Plasma membrane (MEM) SRB1 refers to membrane SRB1 proteins purified using avidin from biotin-labeled membranes. Total SRB1 includes both membrane SRB1 and plasma SRB1 proteins, which are extracted from the whole lysate supernatant prior to avidin selection. A Western blotting analysis of total and MEM SRB1 in macrophages from RNF128-CKO and RNF128-WT mice with oxLDL stimulation. Sodium potassium ATPase (Na⁺/K⁺ ATPase) was used as a loading control for membrane protein (n = 4). B Laser confocal microscopy images of HeLa cells co-expressing either vector or Flag-tagged RNF128 with mCherry-tagged SRB1. Membrane SRB1 was marked by a yellow arrow (n = 4). Scale bar: 10 µm. C Western blotting analysis of indicated proteins immunoprecipitated with anti-LAMP2 or IgG antibody (n = 4). D Western blotting analysis of total and membrane proteins in HEK293T cells transfected with indicated plasmids (n = 4). E Western blotting analysis of total and membrane proteins in HEK293T cells (n = 4). F Western blotting analysis of indicated groups in macrophages immunoprecipitated with anti-Rab11 or rabbit IgG antibody (n = 4). G Western blotting analysis of indicated proteins in macrophages with Flag-RNF128 or vector overexpression immunoprecipitated with anti-Rab11 or rabbit IgG antibody (n = 4). H Confocal microscopy images of HeLa cells co-expressing either vector or Flag-tagged RNF128 with mCherry-SRB1 for 24 h. The colocalization of SRB1 and Rab11 was detected (n = 4). Scale bar: 10 µm. I Western blotting analysis of indicated proteins in macrophages immunoprecipitated with anti-Rab11 or rabbit IgG antibody (n = 4). J Quantification of SRB1 immunoprecipitated with anti-Rab11 antibody in I (upper) and total SRB1 protein of whole cell lysates in I (bottom) (n = 4). K Western blotting analysis of total and membrane proteins in macrophages incubated with DMSO, CQ, 3-MA, or leupeptin after oxLDL stimulation (n = 4). L, M Western blotting analysis of indicated groups in HEK293T cells immunoprecipitated with anti-Rab11 antibody (n = 4). The “n” represents the number of biologically independent samples. Data were presented as mean ± SD. Unpaired two-tailed Student’s t-test was used for (J). ns not significant. Source data are provided as a Source Data file.

Fig. 7. Macrophage-specific deletion of RNF128 ameliorates atherosclerosis (males).

A Representative in situ images of the aortic arch with atherosclerotic plaques (yellow arrows) from ApoE^−/−RNF128^fl/flLyz2^cre mice and ApoE^−/−RNF128^fl/fl mice fed a Western diet for 20 weeks (n = 12).
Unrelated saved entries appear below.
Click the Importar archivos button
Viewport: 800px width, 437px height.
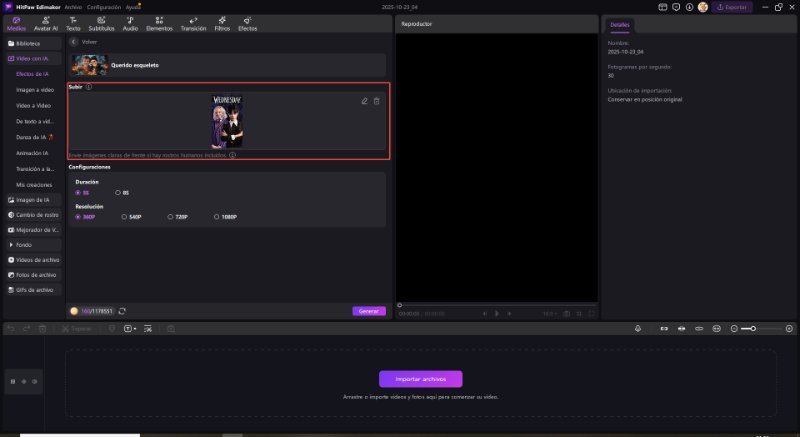point(420,379)
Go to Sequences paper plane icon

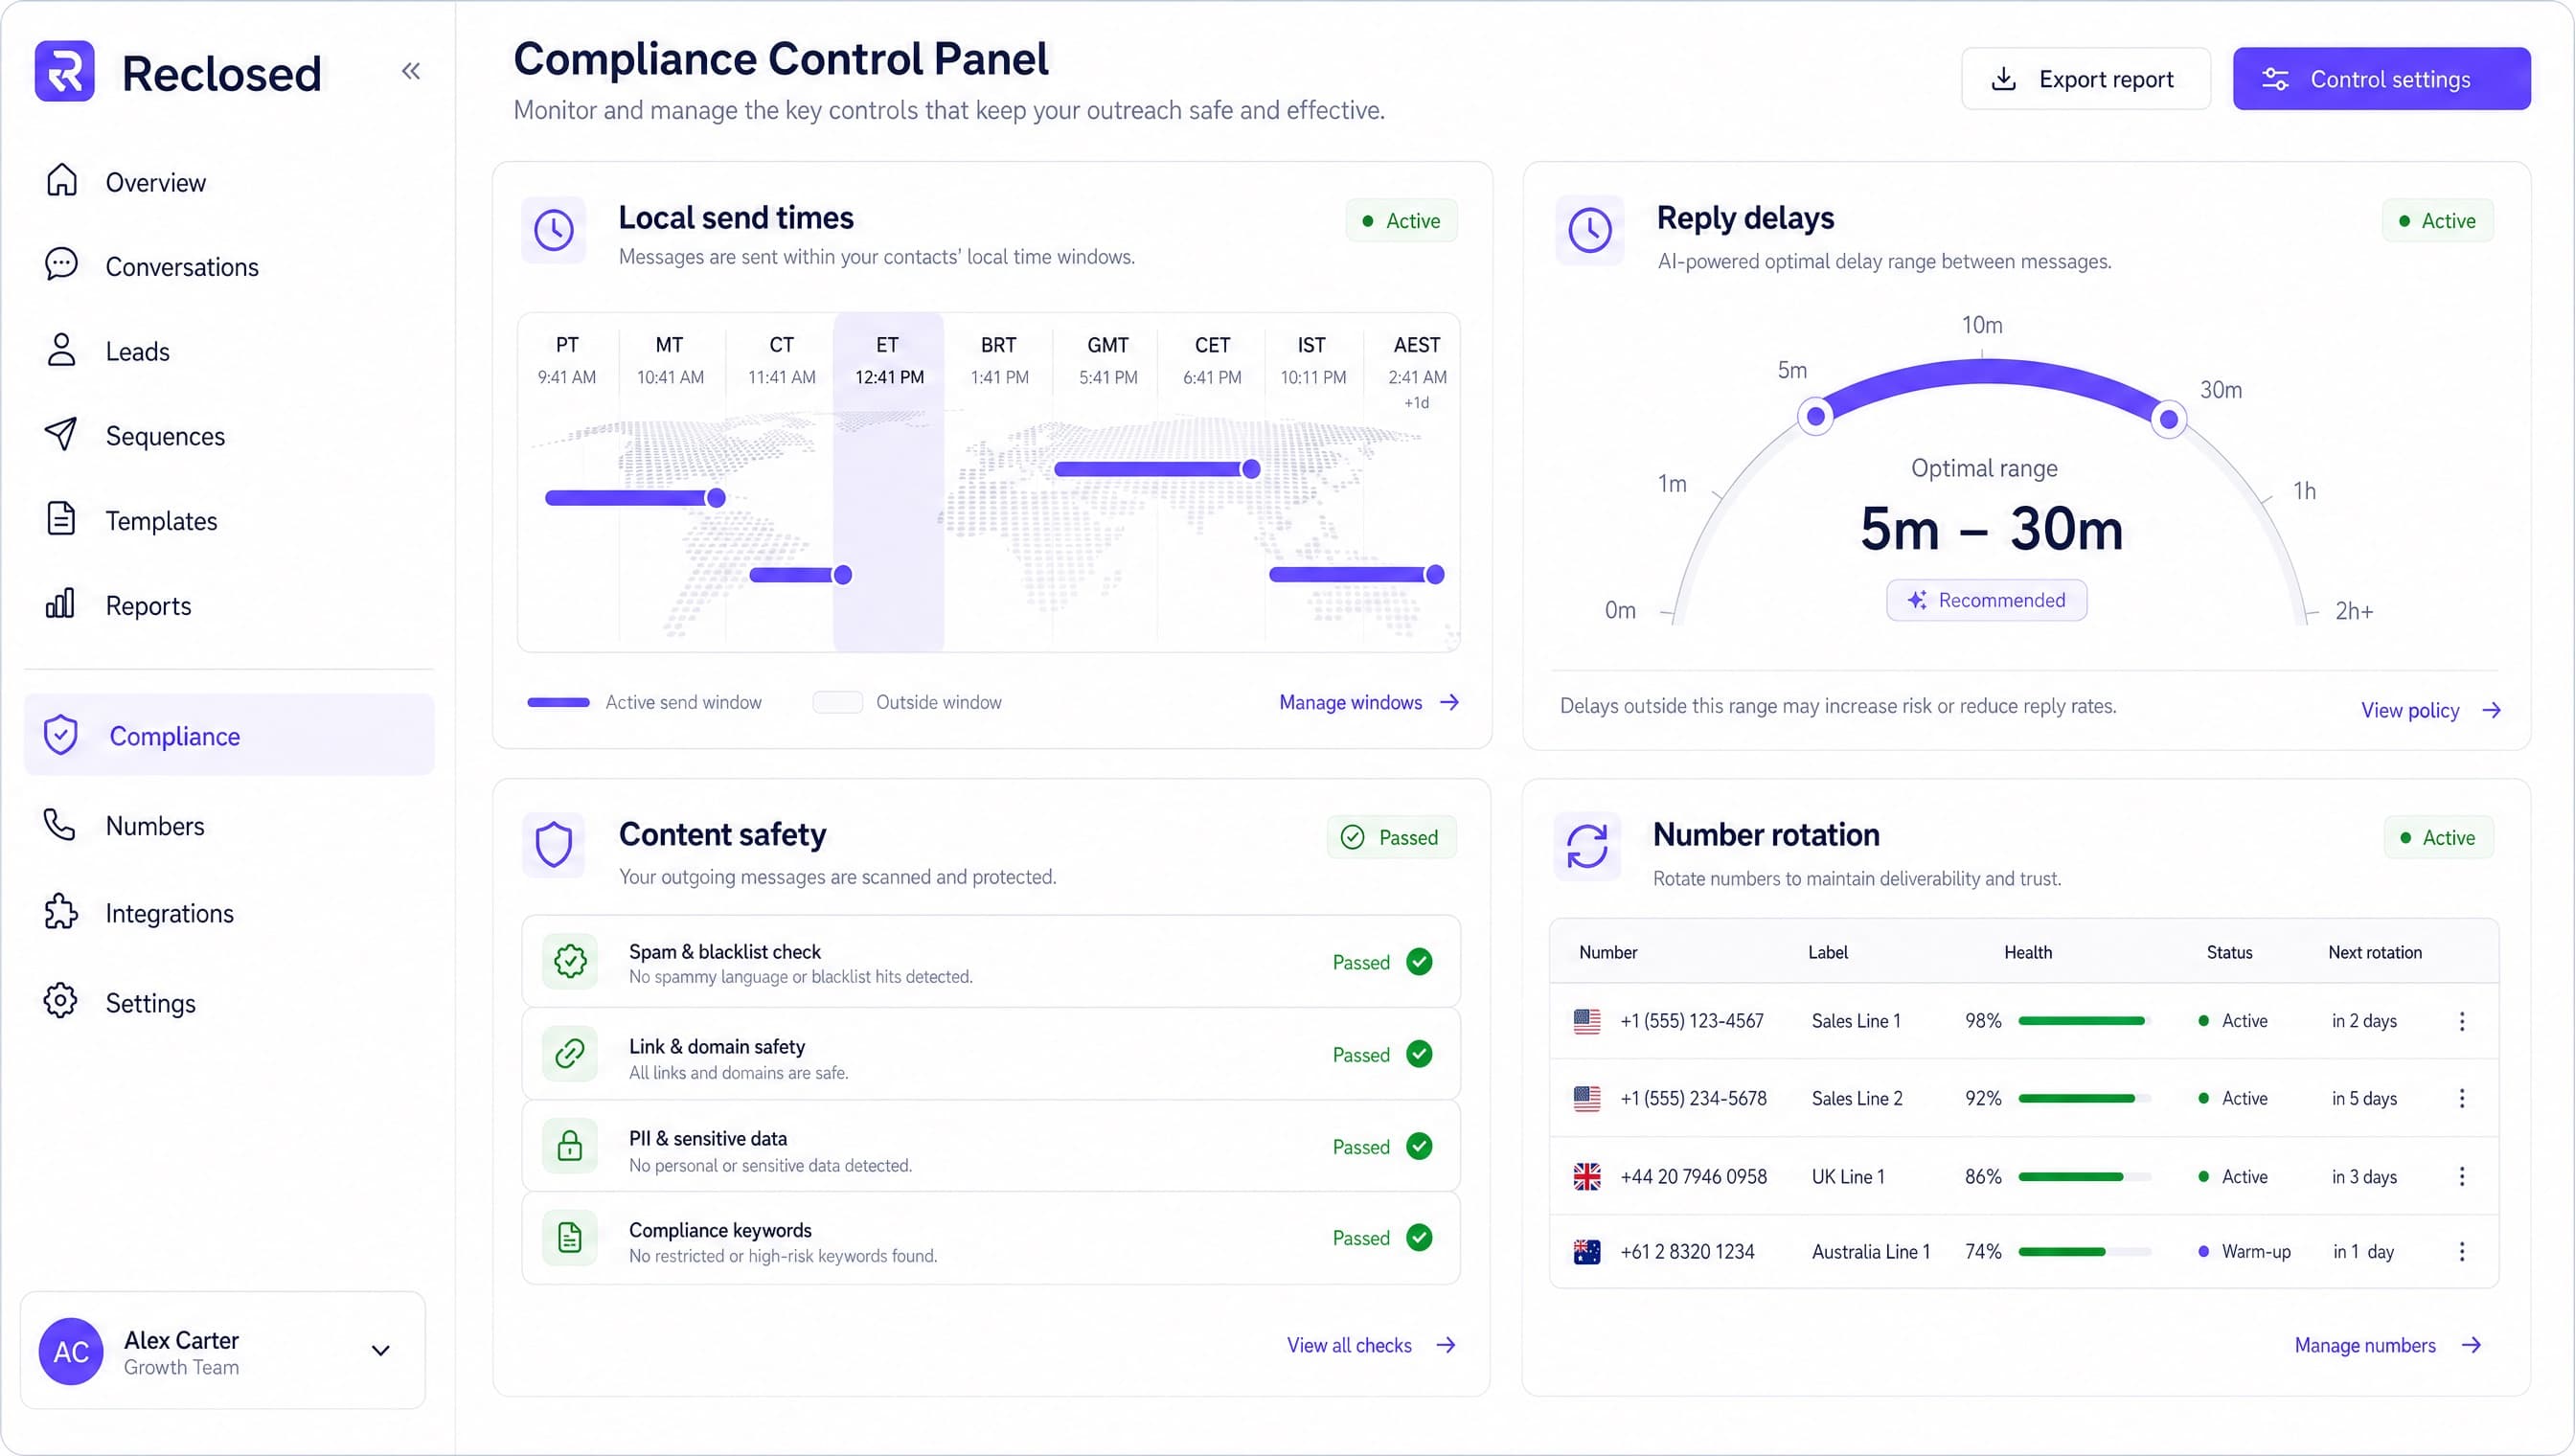tap(61, 435)
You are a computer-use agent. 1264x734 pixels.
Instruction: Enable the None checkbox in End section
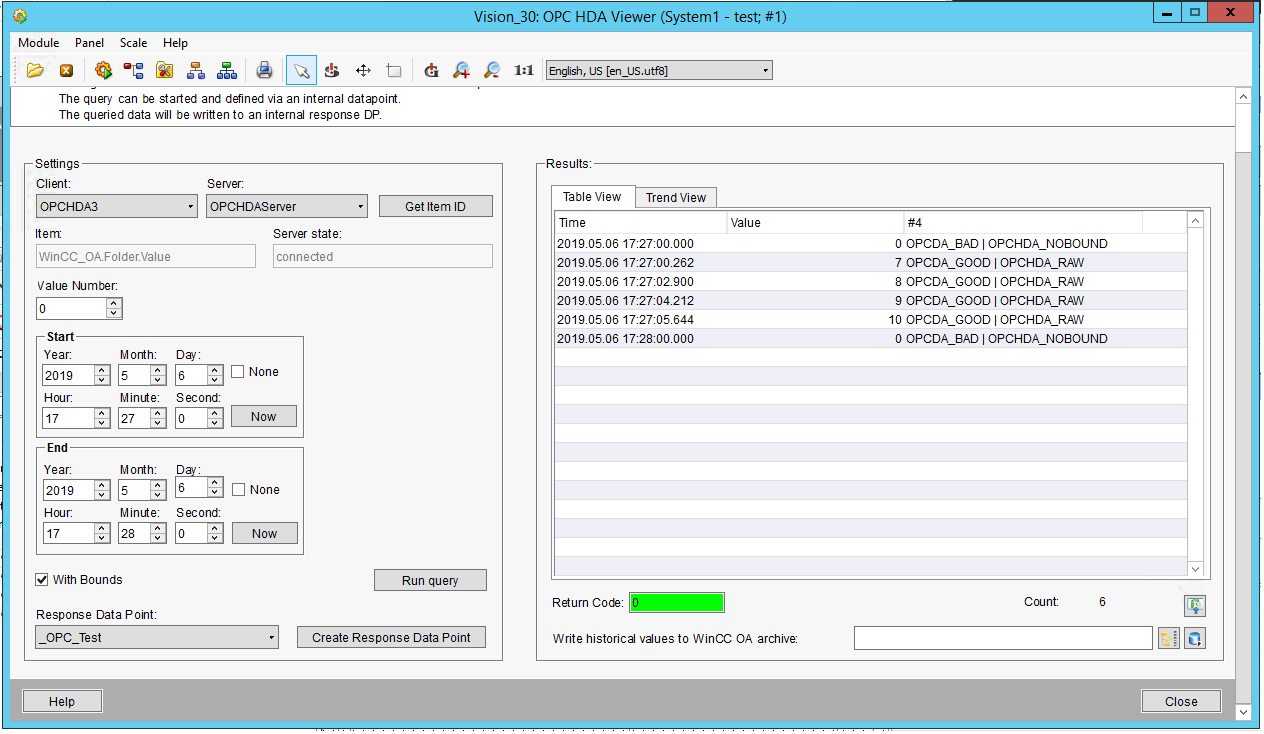pyautogui.click(x=238, y=490)
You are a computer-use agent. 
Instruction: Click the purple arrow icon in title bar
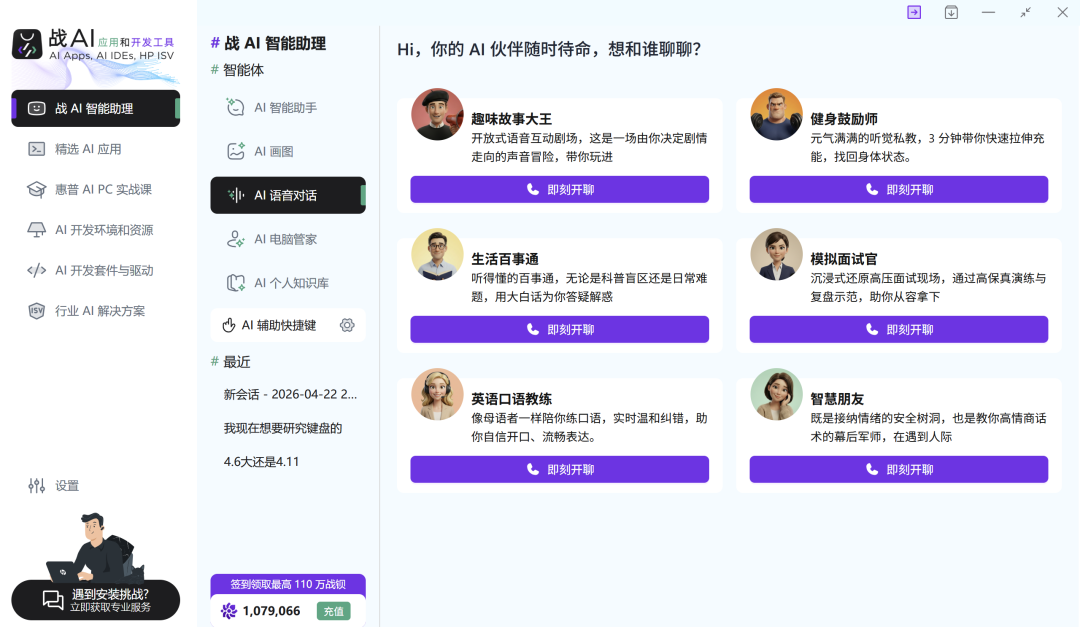pyautogui.click(x=913, y=12)
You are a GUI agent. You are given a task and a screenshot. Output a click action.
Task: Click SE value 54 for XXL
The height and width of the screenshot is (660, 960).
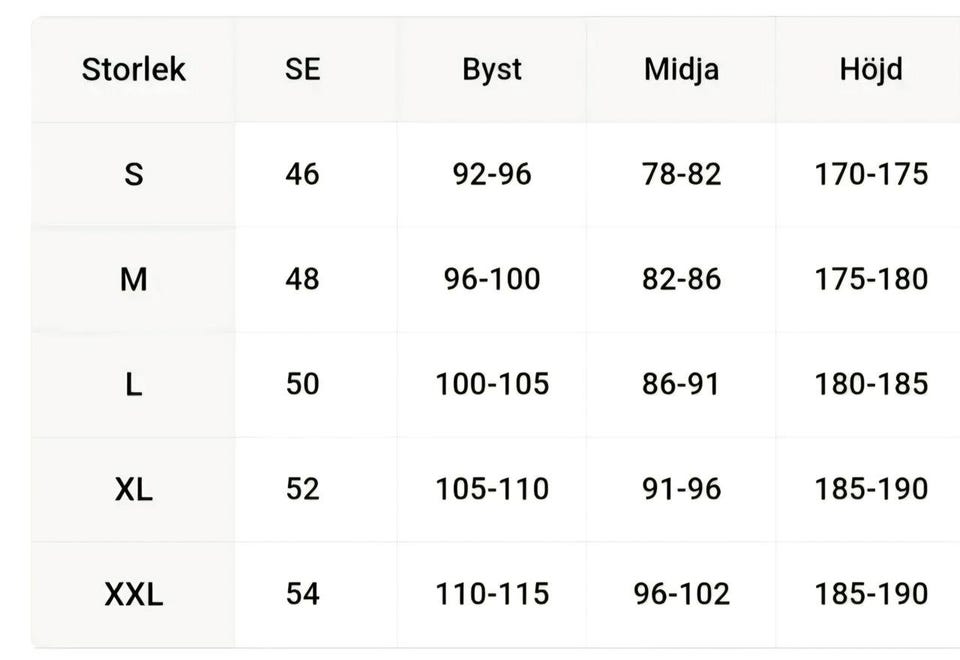tap(302, 594)
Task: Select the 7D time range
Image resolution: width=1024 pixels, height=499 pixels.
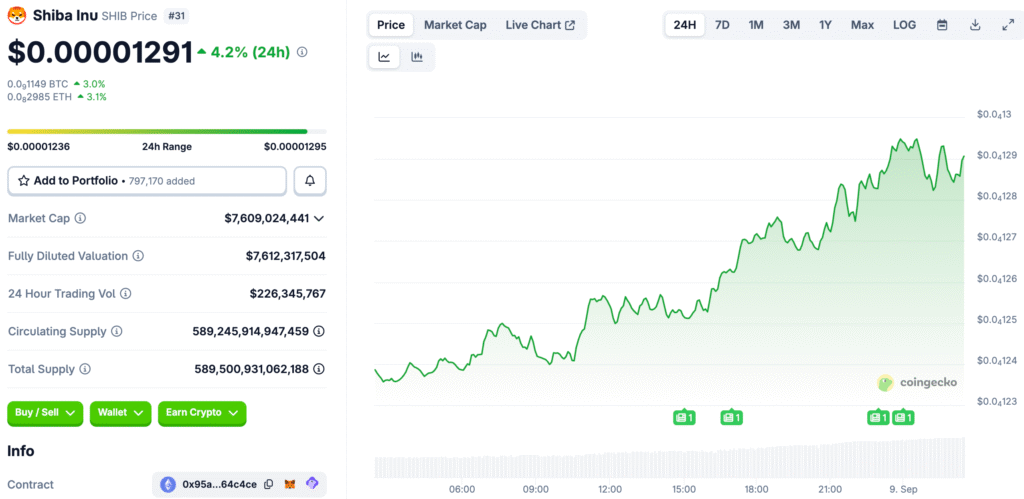Action: 722,25
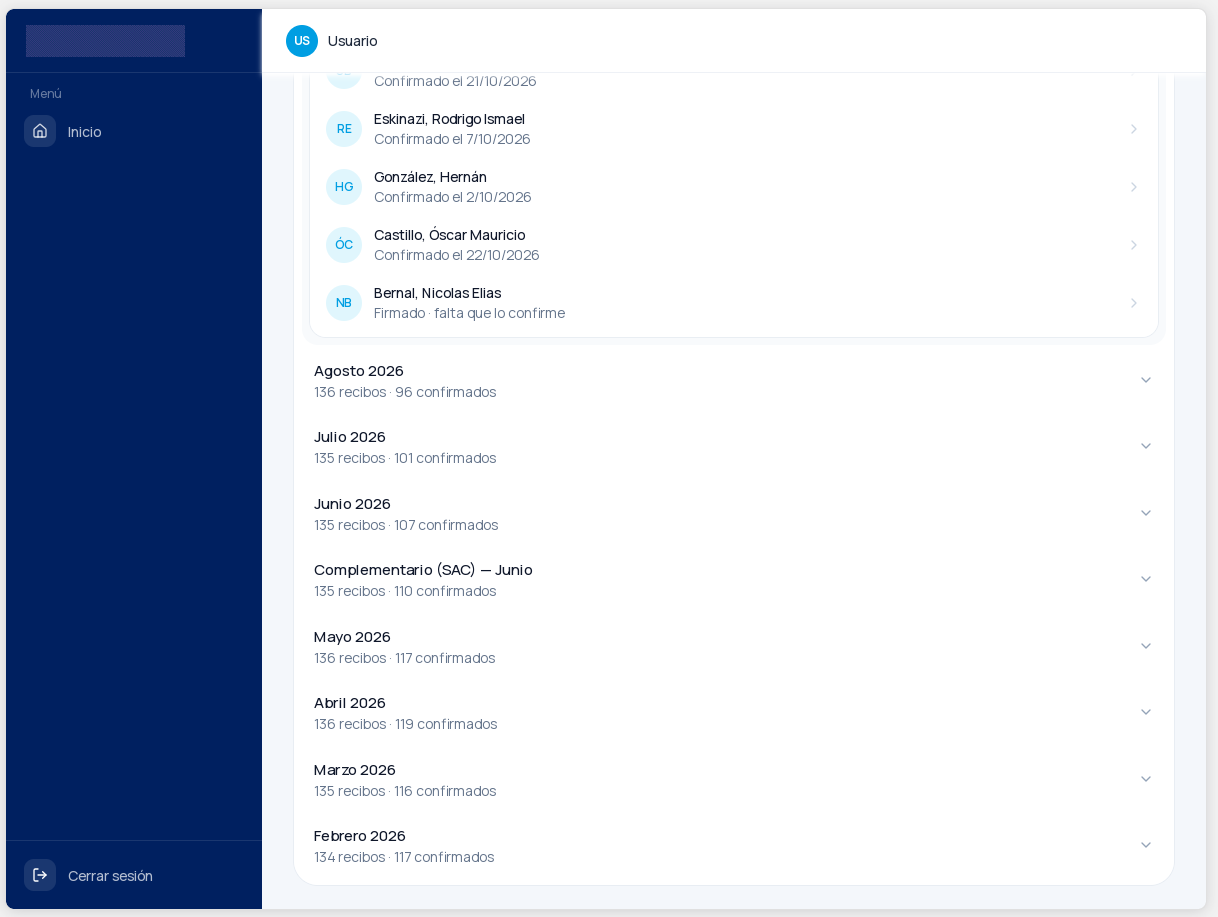Expand Julio 2026 with its chevron

1146,446
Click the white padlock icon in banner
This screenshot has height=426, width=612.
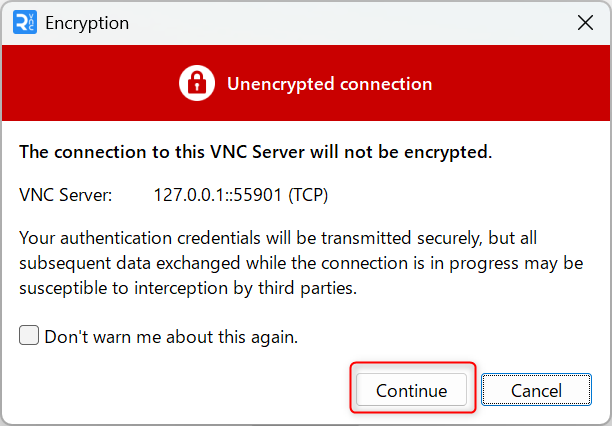(197, 83)
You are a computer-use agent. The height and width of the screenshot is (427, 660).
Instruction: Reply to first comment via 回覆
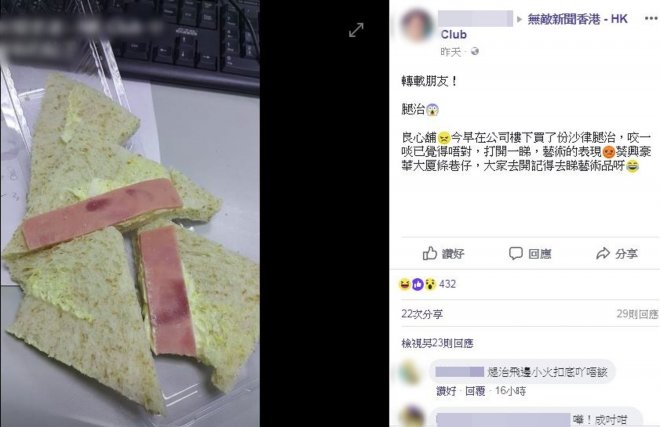point(475,391)
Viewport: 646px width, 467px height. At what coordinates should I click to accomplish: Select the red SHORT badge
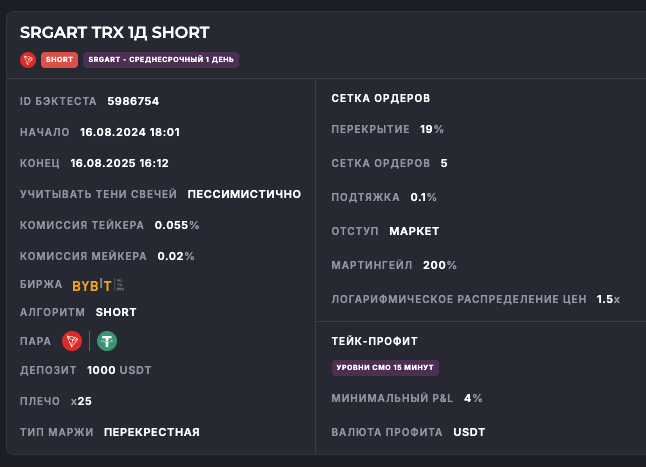(59, 60)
B En face Oil red O staining of whole aortas (left) and data analysis (right). Plaque area was quantified as the percentage of lesion area/total surface area of the aorta (n = 6). C Hematoxylin-eosin (H&E) staining of cross sections at the aortic root (left) and data analysis (right). Atherosclerotic plaques were demarcated by black dashed lines (n = 10). Scale bar: 100 µm. D Oil red O staining of aortic root sections (left) and data analysis (right). Lesion size was quantified as the percentage of lesion area/lumen area (n = 10). Scale bar: 100 µm. E SRB1 protein identified by immunofluorescent staining in aortic root lesions (left) and data analysis (right). Atherosclerotic plaques were demarcated by white dashed lines (n = 10). Scale bar: 100 µm. F Representative in situ images of aortic arch with atherosclerotic plaques (yellow arrows) from ApoE^−/−RNF128^fl/flLyz2^cre mice, ApoE^−/−RNF128^fl/fl mice, and ApoE^−/−RNF128^fl/flLyz2^cre + SRB1 Lyz2-AAV mice fed a Western diet for 20 weeks (n = 6). G En face Oil red O staining of whole aortas (left) and data analysis (right). Plaque area was quantified as the percentage of lesion area/total surface area of the aorta (n = 6). H Hematoxylin-eosin (H&E) staining of cross sections at the aortic root. Atherosclerotic plaques were demarcated by black dashed lines. Scale bar: 100 µm. I Data analysis of (H) (n = 6). J Oil red O staining of aortic root sections (left) and data analysis (right). Lesion size was quantified as the percentage of lesion area/lumen area (n = 6). Scale bar: 100 µm. Data were presented as mean ± SD. Normal distribution was tested by the Shapiro–Wilk method. Unpaired two-tailed Student’s t-test was used for (B–E). The “n” represents the number of biologically independent samples. One-way ANOVA followed by the Dunnett post hoc test was used for the others. Source data are provided as a Source Data file.